I think you need to stay out of it. Even though it can't be nice to see all this why do you feel the need to do anything? It's not your business.

Bruceishavingfish Sun 22-Oct-17 11:49:43

How does she feel about it?

xandersmom2 Sun 22-Oct-17 12:57:13

kiss I think that's my problem - I don't know whether i feel this strongly because I'm projecting my own experiences. Perhaps i do just need to shut up about it!

bruce - I don't know and I can't ask her. I really have no relationship with her - we make small talk when we meet but this isn't something i could talk to her about.

MiniCooperLover Sun 22-Oct-17 13:07:00

He may be doing this with her approval .. it’s not your place to tell him to stop! He’s her husband and knows the full story, you aren’t and don’t.

TammyswansonTwo Sun 22-Oct-17 13:23:11

Maybe she appreciates him standing up for her. I posted something about the MeToo campaign the other day and immediately got a response from an old family friend to objected to my tone and condemned all sexual harassment (despite the fact that he had made a public comment on Facebook about my breasts when I was pregnant) and I was really relieved when my husband stepped in and told him to get lost (my husband never gets involved but he knows how much I'm struggling with all this).

I would absolutely not br happy if he started naming my abusers on Facebook or sharing the details, given that no one really knows besides him and I've only told him recently. But he would never do that.

**Instructions to follow**
Continue the forum thread about whether to tell a woman's husband to stop, picking up after its last post.

**Dataset excerpt**
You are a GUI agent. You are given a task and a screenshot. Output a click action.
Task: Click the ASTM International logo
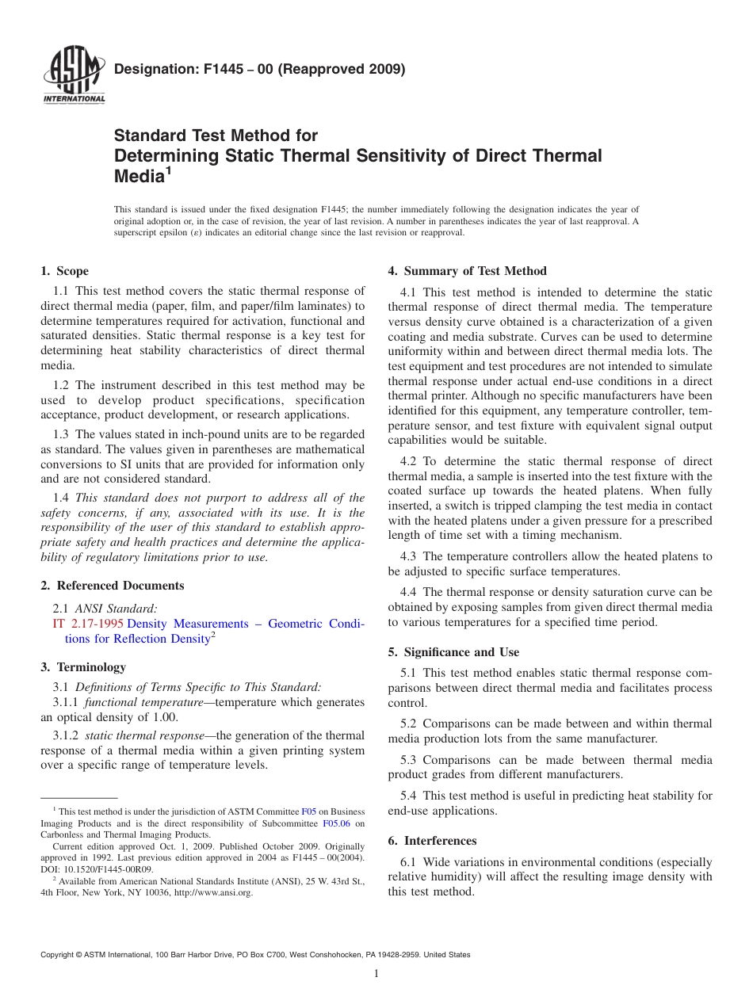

**Task response**
MatildaTheCat Sun 22-Oct-17 13:58:24

I would speak to him. Is he drunk posting? He should be aware that he could get into a lot of trouble if he's making serious allegations against these people. Even if they are true, does he want legal repercussions potentially?

And what does his wife think? Could it even be her posting?

It's all a bit odd and since you are so close I don't think there's anybreason not to ask. If he continues I guess I'd just unfollow him.

NurseButtercup Sun 22-Oct-17 14:01:55

I don't think you can tell him what he can/can't post on Facebook to be honest. If I was you I'd stop following his updates on Facebook.

sykadelic Sun 22-Oct-17 16:17:43

I'd probably ask him what the deal is, but I wouldn't actually tell him to stop. It could be they've done something to upset his wife and this is his way of fighting back for her, so I would ask why he's doing it.

However, I would also tell him it makes you uncomfortable. You can tell him you're going to have to unfollow him because it makes you that uncomfortable. He can then choose to stop, or continue, and you will choose to follow or unfollow.

AtrociousCircumstance Sun 22-Oct-17 16:20:29

None of your business. I suppose you could have a chat with him and ask how his wife feels about it, but be very careful.

BenLui Sun 22-Oct-17 16:23:07

I’d quietly unfollow him on Fb and explain why if asked.

SandyY2K Sun 22-Oct-17 16:26:50

Have you asked him if she's (his wife) aware he's doing it?

It's rather passive aggressive of him IMO.

I think I would as yoir

SandyY2K Sun 22-Oct-17 16:28:05

I think I would ask as you're close to him.

Otherwise ... as others have said.... unfollow him.

xandersmom2 Sun 22-Oct-17 19:02:09

Thanks all for your comments. I think I am probably reacting to this as though it's been done to me, and am trying to somehow 'protect' his wife. But as several of you point out, she might well be happy with it.

Think I will probably do as a couple of you suggest, and ask him if she's aware and happy with it. Either way, I am not very comfortable with it myself and will probably end up backing away from him - which is a shame after decades of friendship.

ScatteredThoughts Sun 22-Oct-17 19:40:33

Definitely sounds like your relationship could withstand you mentioning it.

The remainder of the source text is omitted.